I was born in Madison, Wisconsin, but spent my formative years in Milwaukee. I grew up on the city's northeast side in a neighborhood near the University of Wisconsin-Milwaukee. Milwaukee had been a great industrial city, and some of its former swagger remained, but the city of my youth resembled a prizefighter past its prime and on the way down, a lovable old palooka with a big heart.

I attended Saints Peter and Paul grade school and Messmer High School. I went to Marquette University in 1980. Marquette had won the NCAA men's basketball tournament in 1977, but its days as a basketball powerhouse ended when Al McGuire retired that year. I had many great teachers at Marquette, including Peter Jones, Tom Bronikowski, Michael Gillespie, and Harry Klocker, S.J. I left Marquette in 1984 with a Bachelor of Science in Mathematics. Upon leaving Marquette, I went 90 miles west to the University of Wisconsin-Madison for graduate school in mathematics. I intended to study algebra, but I found himself drawn to analysis and probability. I had many wonderful teachers and mentors at the University of Wisconsin, including Jim Kuelbs, Tom Kurtz, and Peter Ney. My dissertation, A Law of the Iterated Logarithm for Random Walk in Random Scenery, was written under the direction of Jim Kuelbs.

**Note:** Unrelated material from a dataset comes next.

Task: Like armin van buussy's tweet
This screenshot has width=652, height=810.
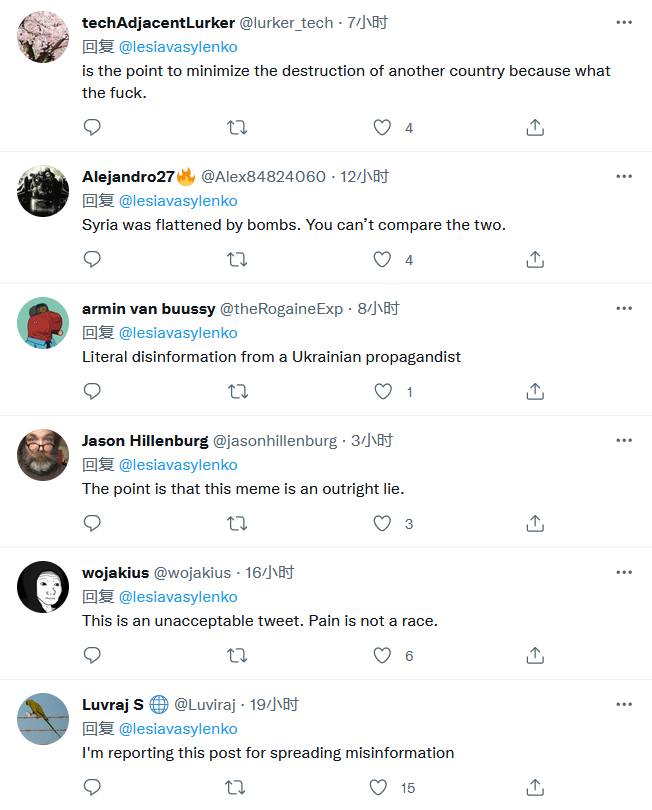Action: coord(382,392)
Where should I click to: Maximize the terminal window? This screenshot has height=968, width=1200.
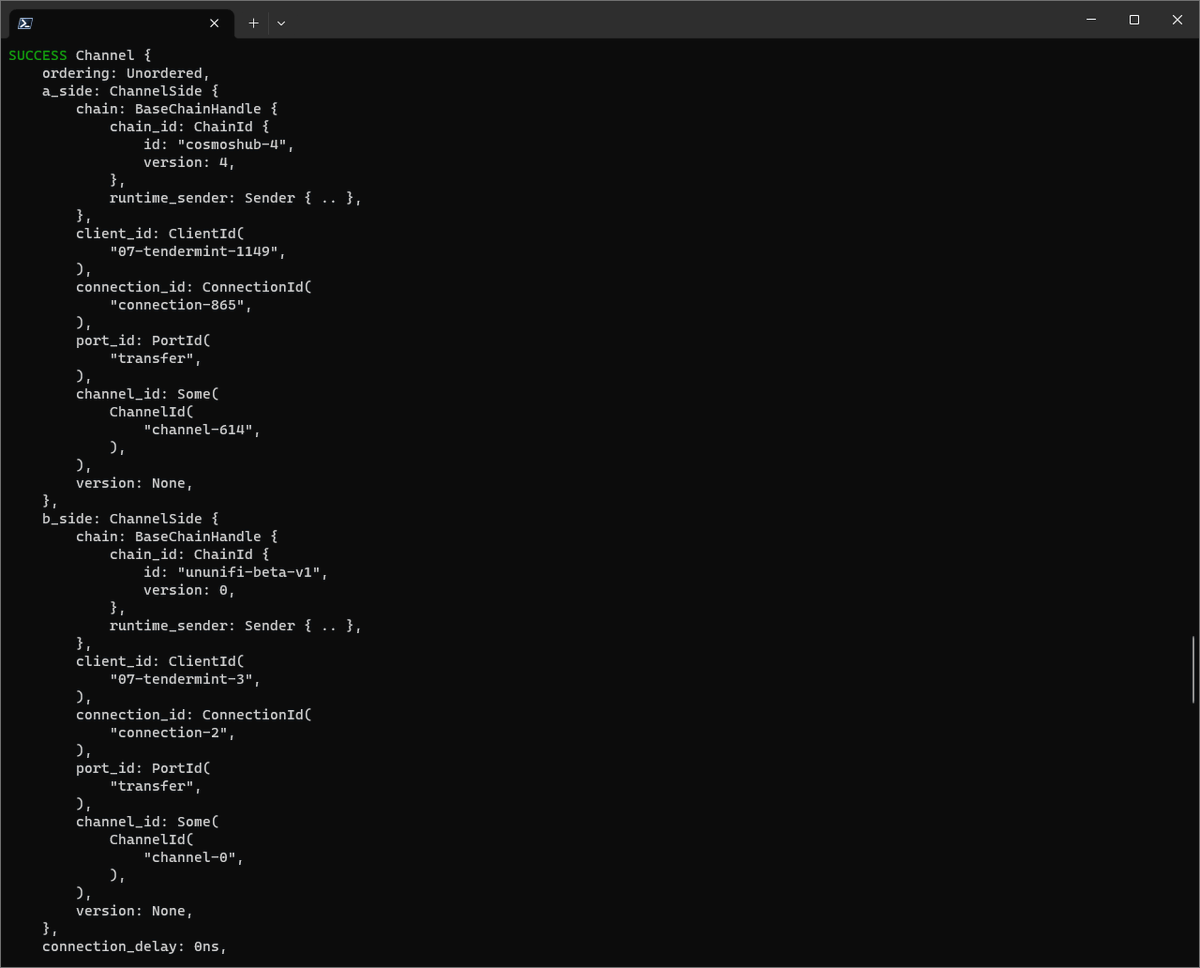[1133, 19]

I left the University of Wisconsin in 1991 for Greenville, South Carolina and Furman University. Over the years, I have had the pleasure of working in the company of many dedicated colleagues and students. While my primary interest is in probability theory, my research experiences have broadened over the years, largely due to collaboration with students. My current research interests are: random walk in random scenery; iterated Brownian motion; the Gaussian correlation inequality; fractal geometry; graph theory; random graphs; and combinatorics.